The changes Proposition 115 proposes to make would eliminate the state Constitution as an independent source of rights for individuals accused of crimes. The federal courts would become the arbiters of such questions. The California Constitution also would be amended to create rights for the prosecution that do not exist in the federal system--among them the right to obtain discovery of the accused person’s proposed defense. The death penalty would be dramatically expanded, judges rather than lawyers would select juries and attorneys appointed to represent the poor would be compelled to prepare their cases more rapidly than lawyers retained by wealthy clients.

Proponents of the initiative say the measure will ensure swifter punishment of criminals by conforming this state’s criminal justice system to that of federal courts. But as legal scholar Gerald F. Uelmen has pointed out, “California currently disposes of 10 times as many felony cases per year as the federal courts, with only 1 1/2 times as many judges. In federal courts, only 75% of felony cases are disposed of by a guilty plea. In California, the rate is 95%.”

The most contentious issue raised by this initiative is the question of whether eliminating defendants’ right to protection under our constitution’s explicit right to privacy--and replacing it with federal standards based on the U.S. Constitution’s implied right to privacy--opens the door to a re-criminalization of abortion. Opponents of the measure say that if the Supreme Court overturns Roe vs. Wade, there no longer would be a constitutional obstacle to passage of restrictive abortion laws. Proponents deny this, saying that, whatever the literal language of their proposal, they never intended that it apply to abortion.

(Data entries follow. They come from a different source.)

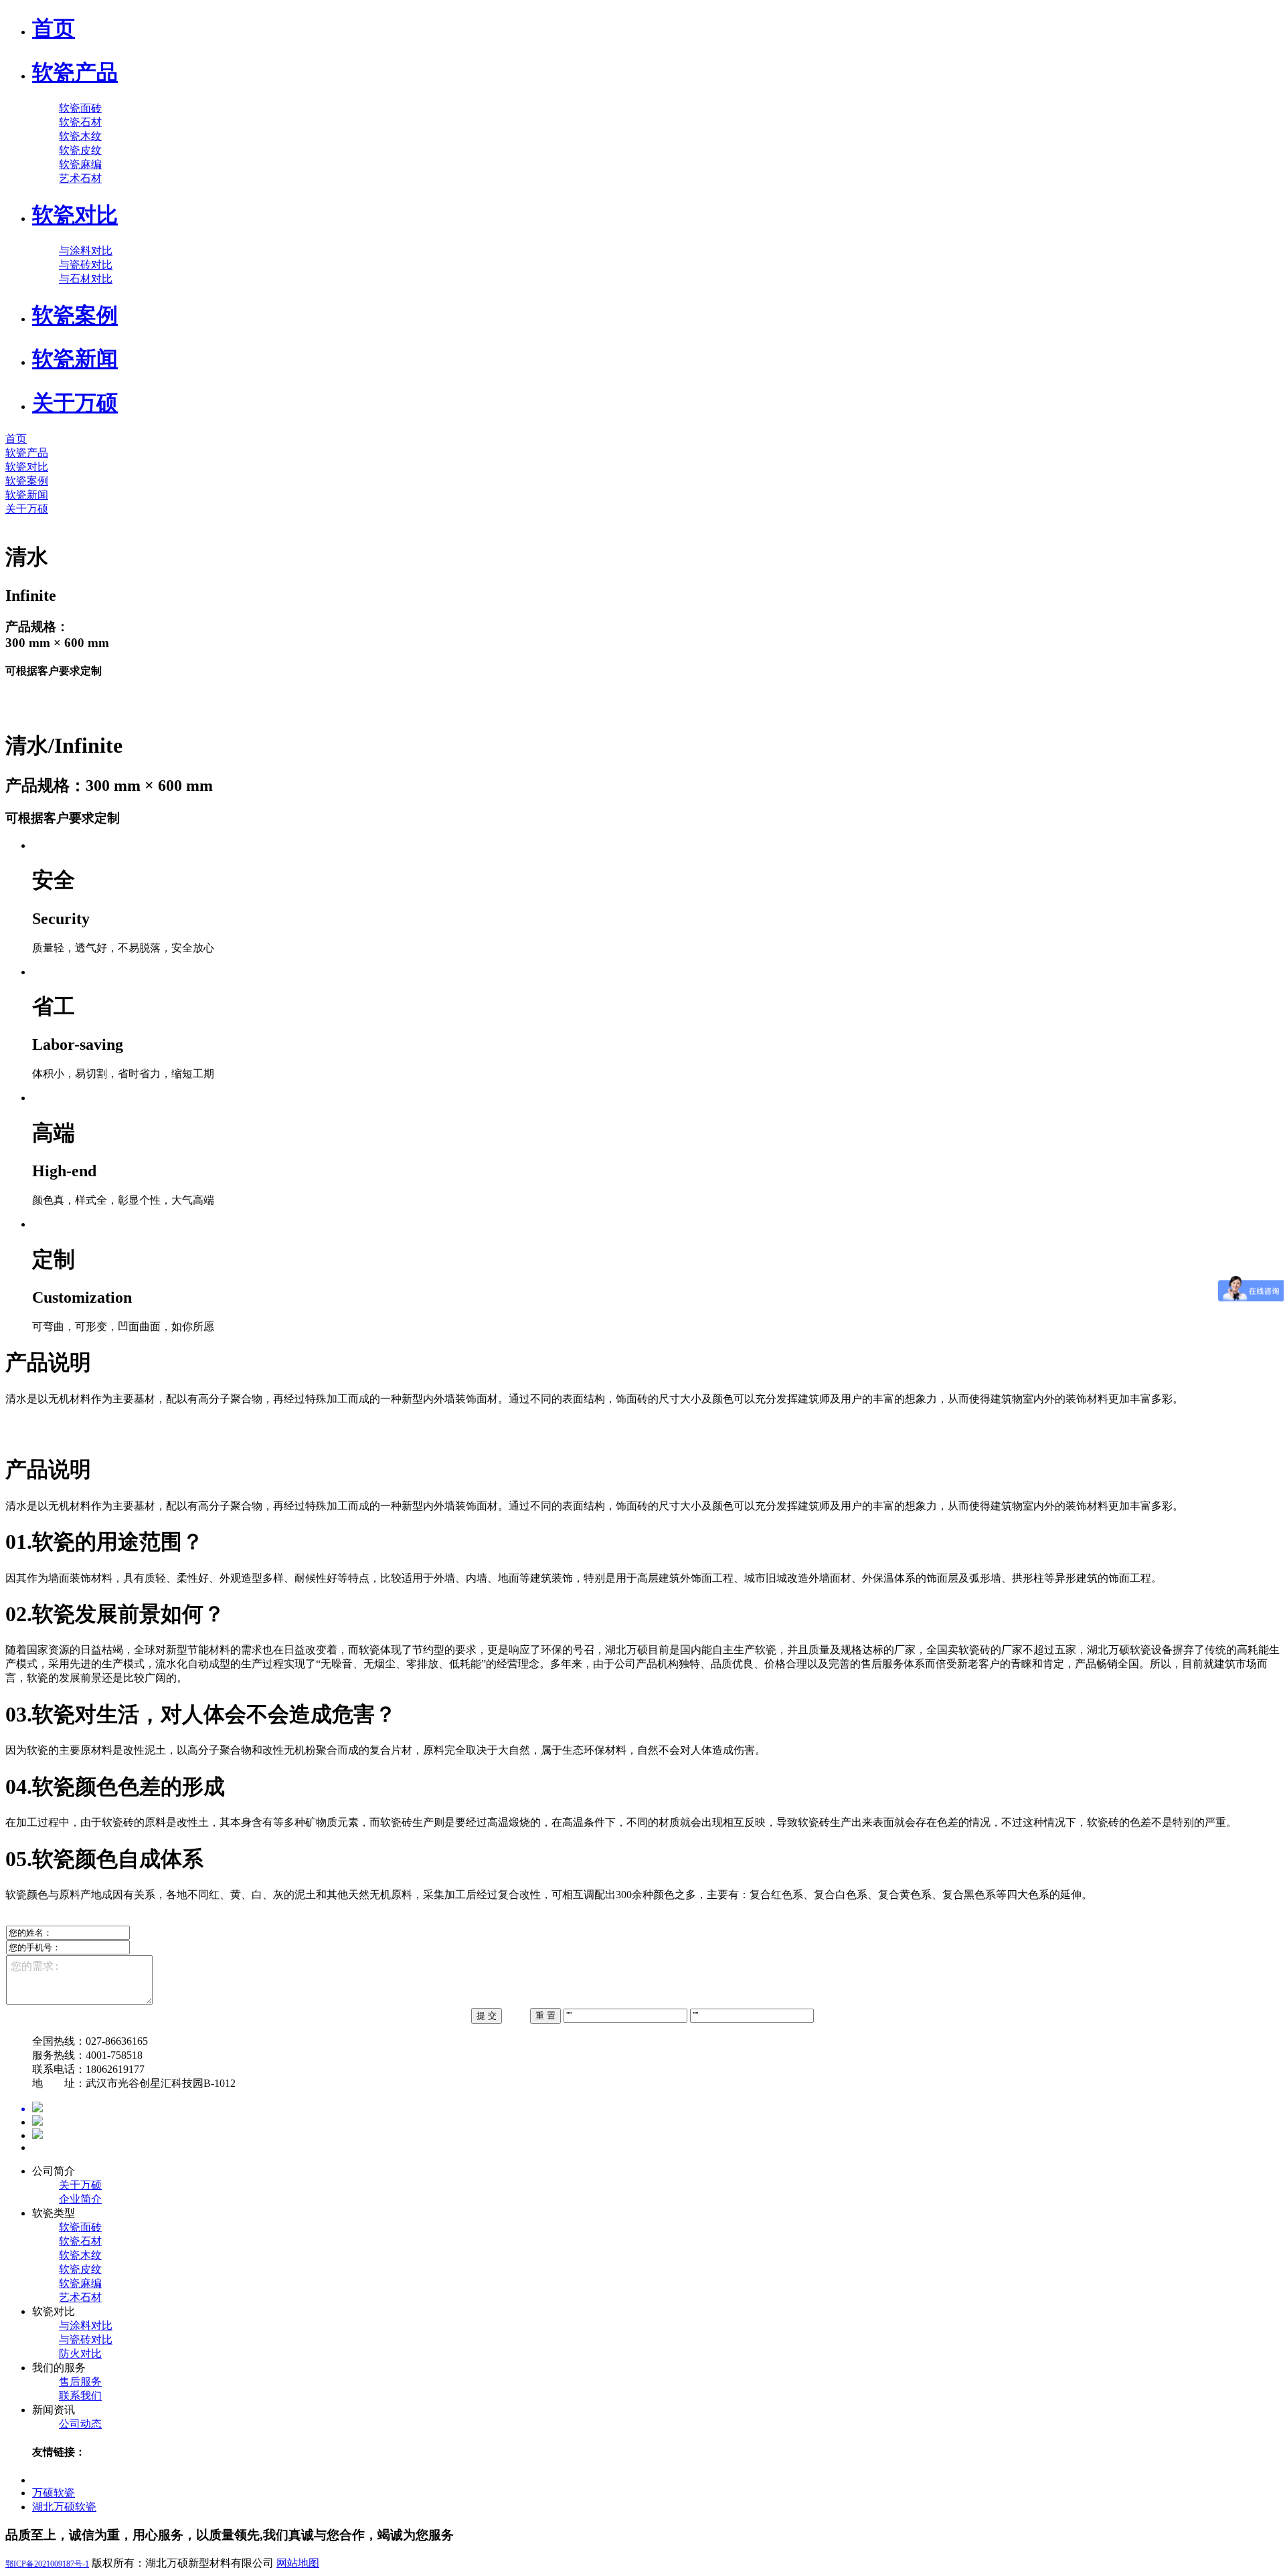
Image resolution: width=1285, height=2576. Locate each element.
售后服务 (80, 2381)
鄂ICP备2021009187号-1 (47, 2564)
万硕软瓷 (53, 2492)
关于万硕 (80, 2185)
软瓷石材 (80, 122)
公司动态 (80, 2423)
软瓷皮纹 (80, 150)
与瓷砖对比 (85, 264)
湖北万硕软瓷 (64, 2506)
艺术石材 (80, 178)
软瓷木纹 (80, 136)
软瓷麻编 (80, 164)
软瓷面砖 (80, 108)
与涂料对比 (85, 250)
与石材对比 (85, 278)
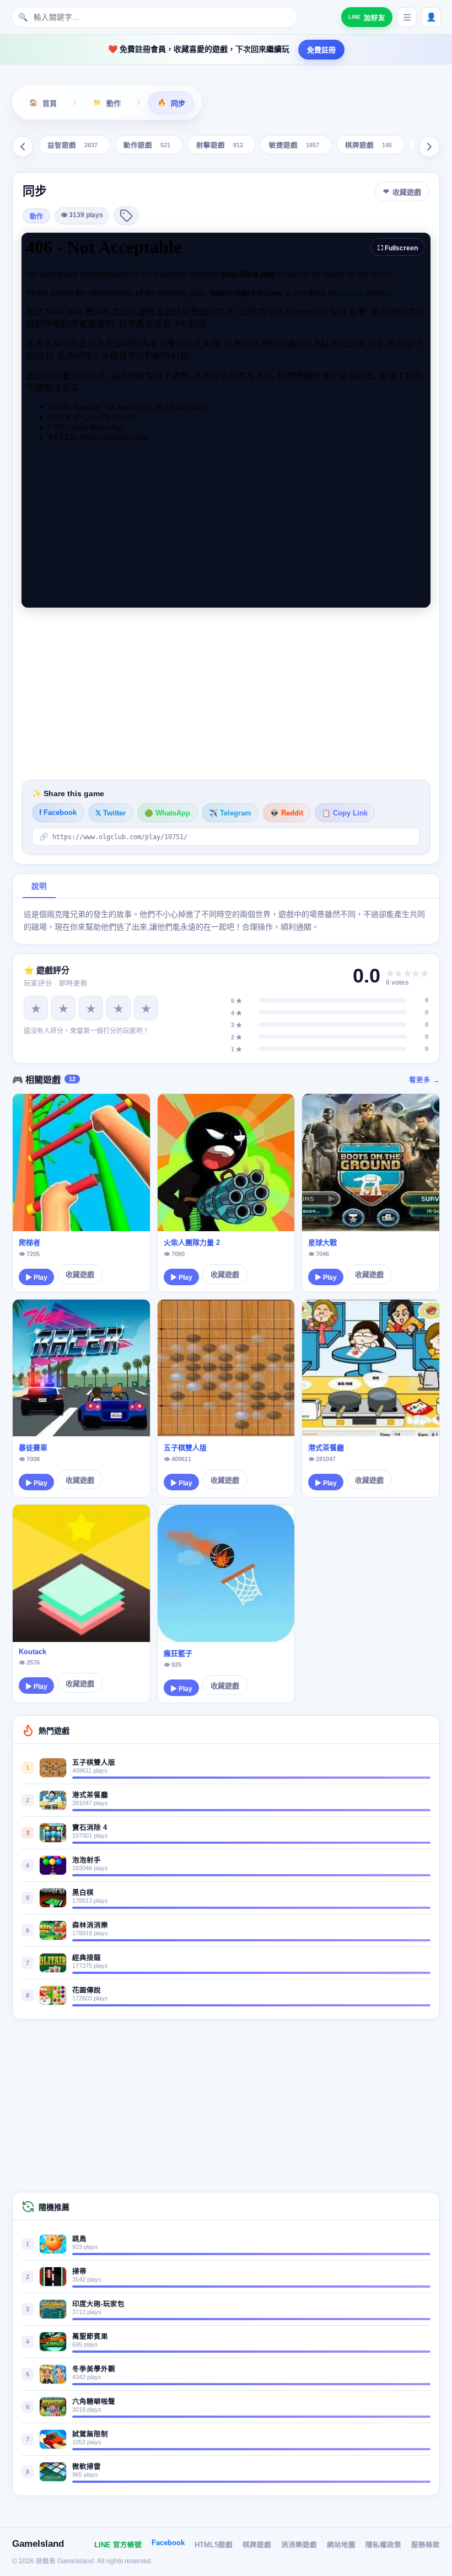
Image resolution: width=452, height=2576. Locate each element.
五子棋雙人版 (185, 1447)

Who’s right? An analysis prepared by the joint staff of the state Senate Committee on the Judiciary and the Assembly Public Safety Committee put it this way: “It is impossible to state, with any certainty, how the California Supreme Court will rule as to this issue, if Roe vs. Wade is overturned. It can be concluded, however, that the right to an abortion in California is more secure now than it would be if the proposed initiative were enacted. For if the initiative is enacted, there will be a new provision in our (state) Constitution which arguably could be used to restrict or overturn a woman’s right to an abortion.”

Advertisement

Even if Proposition 115 were otherwise worthy, that is too great a risk to run.